** Opening Exercise input block **
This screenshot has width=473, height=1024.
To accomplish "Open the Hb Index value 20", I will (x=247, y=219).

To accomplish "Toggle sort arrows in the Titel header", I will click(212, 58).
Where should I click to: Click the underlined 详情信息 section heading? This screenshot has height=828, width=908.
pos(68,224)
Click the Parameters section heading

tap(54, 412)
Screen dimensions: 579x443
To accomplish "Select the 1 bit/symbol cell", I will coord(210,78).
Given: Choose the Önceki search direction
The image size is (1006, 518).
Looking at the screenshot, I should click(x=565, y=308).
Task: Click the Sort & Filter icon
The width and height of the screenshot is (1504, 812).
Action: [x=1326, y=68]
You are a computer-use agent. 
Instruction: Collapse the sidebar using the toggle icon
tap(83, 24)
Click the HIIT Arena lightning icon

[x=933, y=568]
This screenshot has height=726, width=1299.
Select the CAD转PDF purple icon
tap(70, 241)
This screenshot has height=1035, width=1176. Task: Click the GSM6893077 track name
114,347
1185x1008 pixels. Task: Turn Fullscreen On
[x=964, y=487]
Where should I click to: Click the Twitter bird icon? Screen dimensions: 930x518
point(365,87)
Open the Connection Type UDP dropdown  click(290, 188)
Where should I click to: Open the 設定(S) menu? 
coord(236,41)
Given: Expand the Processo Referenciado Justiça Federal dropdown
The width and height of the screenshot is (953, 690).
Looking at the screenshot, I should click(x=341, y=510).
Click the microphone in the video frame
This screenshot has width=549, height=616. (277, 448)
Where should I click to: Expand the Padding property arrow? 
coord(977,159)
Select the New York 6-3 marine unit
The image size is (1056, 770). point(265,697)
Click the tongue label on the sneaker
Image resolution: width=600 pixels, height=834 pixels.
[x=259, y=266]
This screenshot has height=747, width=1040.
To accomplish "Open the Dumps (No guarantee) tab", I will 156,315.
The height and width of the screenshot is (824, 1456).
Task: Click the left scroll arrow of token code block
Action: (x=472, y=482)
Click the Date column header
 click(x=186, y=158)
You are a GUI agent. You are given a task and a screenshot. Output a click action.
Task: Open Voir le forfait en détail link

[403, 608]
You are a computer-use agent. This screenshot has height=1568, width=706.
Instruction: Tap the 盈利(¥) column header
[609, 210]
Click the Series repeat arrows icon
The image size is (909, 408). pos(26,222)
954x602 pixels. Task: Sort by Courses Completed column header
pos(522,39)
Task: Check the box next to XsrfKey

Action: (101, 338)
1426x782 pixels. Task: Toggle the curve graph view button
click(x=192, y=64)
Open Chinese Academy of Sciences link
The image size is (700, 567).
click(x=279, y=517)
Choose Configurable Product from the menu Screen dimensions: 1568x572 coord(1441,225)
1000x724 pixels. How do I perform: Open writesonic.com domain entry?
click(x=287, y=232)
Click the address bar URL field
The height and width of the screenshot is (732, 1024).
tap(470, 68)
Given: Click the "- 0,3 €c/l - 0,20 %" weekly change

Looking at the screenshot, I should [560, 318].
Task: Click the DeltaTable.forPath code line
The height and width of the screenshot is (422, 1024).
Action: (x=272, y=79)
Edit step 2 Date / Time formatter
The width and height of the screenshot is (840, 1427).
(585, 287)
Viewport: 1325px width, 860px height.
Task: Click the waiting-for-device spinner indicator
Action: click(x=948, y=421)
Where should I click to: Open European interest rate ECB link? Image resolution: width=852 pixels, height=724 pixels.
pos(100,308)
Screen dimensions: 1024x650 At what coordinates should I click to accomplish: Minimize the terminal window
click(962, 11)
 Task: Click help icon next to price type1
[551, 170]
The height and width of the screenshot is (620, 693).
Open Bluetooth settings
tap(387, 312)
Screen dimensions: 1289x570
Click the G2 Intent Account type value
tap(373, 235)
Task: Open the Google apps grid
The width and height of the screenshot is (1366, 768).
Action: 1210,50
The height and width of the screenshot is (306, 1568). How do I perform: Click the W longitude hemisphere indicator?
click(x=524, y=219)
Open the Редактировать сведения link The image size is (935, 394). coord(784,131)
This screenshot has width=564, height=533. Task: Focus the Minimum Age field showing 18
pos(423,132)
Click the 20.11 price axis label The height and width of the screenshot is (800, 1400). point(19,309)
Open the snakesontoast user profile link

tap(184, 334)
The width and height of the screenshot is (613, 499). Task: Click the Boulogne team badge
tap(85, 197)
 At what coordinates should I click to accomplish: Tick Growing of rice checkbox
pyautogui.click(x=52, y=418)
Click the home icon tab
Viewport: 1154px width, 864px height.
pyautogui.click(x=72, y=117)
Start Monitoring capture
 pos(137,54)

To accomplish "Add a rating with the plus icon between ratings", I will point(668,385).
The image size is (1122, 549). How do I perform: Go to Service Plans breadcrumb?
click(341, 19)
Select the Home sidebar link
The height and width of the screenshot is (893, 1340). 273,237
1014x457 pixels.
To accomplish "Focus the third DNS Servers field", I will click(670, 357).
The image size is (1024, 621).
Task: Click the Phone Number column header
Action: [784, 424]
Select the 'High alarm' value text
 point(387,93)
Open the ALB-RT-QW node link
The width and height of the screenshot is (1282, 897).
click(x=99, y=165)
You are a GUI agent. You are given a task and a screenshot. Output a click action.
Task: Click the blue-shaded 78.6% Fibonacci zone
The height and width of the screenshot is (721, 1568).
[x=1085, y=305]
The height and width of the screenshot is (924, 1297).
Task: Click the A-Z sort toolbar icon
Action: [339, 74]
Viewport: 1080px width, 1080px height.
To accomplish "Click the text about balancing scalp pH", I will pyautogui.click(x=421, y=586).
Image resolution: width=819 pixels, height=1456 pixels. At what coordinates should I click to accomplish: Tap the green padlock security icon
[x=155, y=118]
** Closing Exercise input block **
* Problem: Lines above with the string "Choose" need to be found and copied.

* Answer section:
Given: Choose the Önceki search direction
Choose Configurable Product from the menu Screen dimensions: 1568x572 coord(1441,225)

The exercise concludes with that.